In this study the Antibiotic Resistance Patterns (ARP) of selected S. enterica isolates (Enteritidis, Kentucky, Typhimurium, Montevideo, Mbandaka, 4,5,12 i:-, Bredeney and Saintpaul) were determined by Minimum Inhibitory Concentration (Sensititre Microbiologic Systems).
ISR assigned serotype to 50 Salmonella enterica isolates and results were in agreement with KWL in more than 92 per cent of the cases. Mixtures of serotypes were also identified, Pulido reported. The antibiotic susceptibility test showed differences between Salmonella serotypes and within isolates of the same serotype.
Whole Genome Sequences and Comparative Genotypic and Phenotypic Analysis of Multiple Salmonella enterica serovar Enteritidis Isolates from Poultry and Poultry Environments
Twenty Salmonella enterica serovar Enteritidis (SE) isolates from poultry and poultry environments were selected for whole genome sequencing using Ion Torrent semiconductor technology, explained Ceva Animal Health's John El-Attrache.

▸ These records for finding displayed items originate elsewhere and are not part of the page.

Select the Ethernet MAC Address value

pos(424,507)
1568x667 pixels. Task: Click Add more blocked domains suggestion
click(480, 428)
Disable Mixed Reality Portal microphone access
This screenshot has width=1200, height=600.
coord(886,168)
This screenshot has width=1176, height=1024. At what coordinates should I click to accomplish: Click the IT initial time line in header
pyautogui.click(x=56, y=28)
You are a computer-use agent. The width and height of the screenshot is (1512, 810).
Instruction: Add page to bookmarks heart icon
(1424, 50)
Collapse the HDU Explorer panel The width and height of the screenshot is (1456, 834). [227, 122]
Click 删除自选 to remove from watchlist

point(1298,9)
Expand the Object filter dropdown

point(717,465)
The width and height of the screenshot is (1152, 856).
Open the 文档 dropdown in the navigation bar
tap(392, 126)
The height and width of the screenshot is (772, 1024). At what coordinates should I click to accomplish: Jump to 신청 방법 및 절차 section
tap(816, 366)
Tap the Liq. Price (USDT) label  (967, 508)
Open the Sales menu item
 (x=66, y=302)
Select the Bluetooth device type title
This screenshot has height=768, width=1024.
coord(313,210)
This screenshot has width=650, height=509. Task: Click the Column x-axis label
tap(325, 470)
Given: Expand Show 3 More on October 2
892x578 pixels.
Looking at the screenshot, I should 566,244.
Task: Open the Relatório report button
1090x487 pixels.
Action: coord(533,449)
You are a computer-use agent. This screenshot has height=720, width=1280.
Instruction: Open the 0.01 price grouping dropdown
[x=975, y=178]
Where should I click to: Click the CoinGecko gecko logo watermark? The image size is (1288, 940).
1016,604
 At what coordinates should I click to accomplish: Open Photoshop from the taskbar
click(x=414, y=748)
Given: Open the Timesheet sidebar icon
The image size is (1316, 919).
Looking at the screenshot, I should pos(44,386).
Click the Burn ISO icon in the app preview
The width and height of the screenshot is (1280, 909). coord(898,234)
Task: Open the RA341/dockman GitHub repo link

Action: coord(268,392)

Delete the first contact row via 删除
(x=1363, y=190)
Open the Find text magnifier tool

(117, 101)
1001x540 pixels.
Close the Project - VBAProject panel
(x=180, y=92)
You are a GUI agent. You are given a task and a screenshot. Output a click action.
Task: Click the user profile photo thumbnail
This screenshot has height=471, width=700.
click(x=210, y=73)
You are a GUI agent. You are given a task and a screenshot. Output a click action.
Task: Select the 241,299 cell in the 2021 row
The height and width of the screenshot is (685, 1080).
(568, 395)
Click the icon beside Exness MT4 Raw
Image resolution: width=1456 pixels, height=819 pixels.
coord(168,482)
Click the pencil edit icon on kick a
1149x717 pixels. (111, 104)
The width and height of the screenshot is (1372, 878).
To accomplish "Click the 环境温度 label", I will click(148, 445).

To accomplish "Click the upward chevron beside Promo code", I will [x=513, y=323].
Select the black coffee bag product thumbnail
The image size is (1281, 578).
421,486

The SE isolates were selected from different geography, environment and time sources. Comparative genomic analysis was performed and included evaluation of virulence plasmids, Salmonella pathogenicity islands (SPI 1 and 2), repetitive elements as well as regulatory, core, flagella, fimbrial and biofilm genes. Phenotypic analysis included phage typing, biochemistries, motility, and biofilm potential.
Genetic and phenotypic analysis has allowed for a more refined grouping of these SE isolates and these groupings will be further assessed via chick pathogenicity analysis, El-Attrache reported. He added that compilation of final genotype and phenotype characteristics will be used to validate key genomic signatures across the whole microbial genome that identify potential vaccine candidates.